A Philadelphia doctor is voicing concerns about a serious health risk posed by a class of blood pressure medications known as ACE inhibitors.
These drugs, angiotensin converting enzyme (ACE) inhibitors, function by inhibiting constriction (and promoting dilation) of blood vessels, thereby lowering blood pressure. One serious side effect of these drugs is a condition known as “angioedema,” which is the swelling of the dermis, subcutaneous tissue, mucosal tissue, and submucosal tissue. Essentially, angioedema appears like a rapid onset rash or hives and can affect many areas of the body, including the head, neck, and extremities. But the condition can be very serious when it occurs in the mouth or on the toungue or larynx. If it results in cutting off air supply, it can be fatal. And unlike an allergic reaction, swelling from angioedema cannot be reversed by administration of antihistamines or other immune system drugs.

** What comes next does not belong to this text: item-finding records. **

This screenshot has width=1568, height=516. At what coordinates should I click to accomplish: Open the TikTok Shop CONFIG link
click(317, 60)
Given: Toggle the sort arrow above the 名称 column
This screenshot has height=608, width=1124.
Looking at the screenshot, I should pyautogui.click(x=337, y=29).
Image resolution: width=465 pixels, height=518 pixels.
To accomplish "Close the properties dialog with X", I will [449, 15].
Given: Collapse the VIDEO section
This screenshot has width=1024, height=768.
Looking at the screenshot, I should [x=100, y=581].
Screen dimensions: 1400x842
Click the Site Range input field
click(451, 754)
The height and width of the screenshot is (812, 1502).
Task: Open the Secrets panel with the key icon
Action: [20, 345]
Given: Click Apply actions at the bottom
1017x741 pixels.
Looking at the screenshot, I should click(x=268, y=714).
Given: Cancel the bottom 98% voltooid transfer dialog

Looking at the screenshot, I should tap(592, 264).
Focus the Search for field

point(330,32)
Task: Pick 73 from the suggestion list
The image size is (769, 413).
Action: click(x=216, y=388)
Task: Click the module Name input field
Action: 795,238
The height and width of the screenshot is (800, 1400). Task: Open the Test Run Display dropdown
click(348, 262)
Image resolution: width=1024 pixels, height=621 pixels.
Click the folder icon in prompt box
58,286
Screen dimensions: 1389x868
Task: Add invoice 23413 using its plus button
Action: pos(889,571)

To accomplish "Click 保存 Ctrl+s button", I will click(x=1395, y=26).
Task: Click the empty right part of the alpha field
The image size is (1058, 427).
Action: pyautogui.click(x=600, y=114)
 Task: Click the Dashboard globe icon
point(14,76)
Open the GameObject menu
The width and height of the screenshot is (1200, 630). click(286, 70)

Dr. James R. Roberts, director of emergency medicine at Mercy Philadelphia Hospital and Mercy Fitzgerald Hospital, is seeing an increasing number of incidents of ACE inhibitor related angioedema and is calling for a black box warning on the product labeling. Angioedema is a recognized side effect, and at least one other doctor has petitioned the FDA (in 2002) for a black box mandate. The FDA rejected that request.
According to Dr. Roberts’ recently published letter in the American Journal of Cardiology, “The incidence and potential for [complications] is not appreciated by the public, or by many physicians.”
Dr. Roberts’ observations appear to be backed up by recent data showing roughly a doubling in hospitalizations for swelling due to ACE inhibitors from 2000 to 2009. And the data appear to show an even heightened risk for African-American patients.